DRAM isn't nearly as reliable as vendors would like you to think. Now researchers have shown that bit flips can be induced maliciously by simple user-level programs. Will vendors fix the problem?
As documented in DRAM error rates: Nightmare on DIMM street, DRAM error rates are hundreds to thousands of times higher than thought -- a mean of 3,751 correctable errors per DIMM per year. Which assumes your DIMM has error correcting code (ECC) to correct those errors. If not:
Everything is fine until the data corruption means a missed memory reference or an incorrect value or a flipped bit in a file writing to disk. What you see is a "file not found" or a "file not readable" message or, worse yet, silent data corruption - or even a system crash. And nothing that says "memory error."
In Flipping Bits in Memory Without Accessing Them: An Experimental Study of DRAM Disturbance Errors, researchers Yoongu Kim, Ross Daly, Jeremie Kim, Chris Fallin, Ji Hye Lee, Donghyuk Lee, Konrad Lai Onur Mutlu - all of CMU - and Chris Wilkerson of Intel Labs, found that commodity DRAM chips are vulnerable to disturbance errors. Moore's Law has reduced cell sizes and made them more susceptible to adjacent current flows.

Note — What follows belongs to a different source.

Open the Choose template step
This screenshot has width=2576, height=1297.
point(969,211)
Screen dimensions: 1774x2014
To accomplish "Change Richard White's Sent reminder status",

By reading from the same address in DRAM, we show that it is possible to corrupt data in nearby addresses. More specifically, activating the same row in DRAM corrupts data in nearby rows. We demonstrate this phenomenon on Intel and AMD systems using a malicious program that generates many DRAM accesses. We induce errors in most DRAM modules (110 out of 129) from three major DRAM manufacturers. From this we conclude that many deployed systems are likely to be at risk.
The root cause of the errors: rapid voltage fluctuations on the wordline of a row of memory cells. The wordline voltage is raised in order to read bits in the row of cells.
A program that issues as few as 139,000 reads to a specific wordline can induce an error. As many as 1 in every 1700 cells is susceptible to such errors.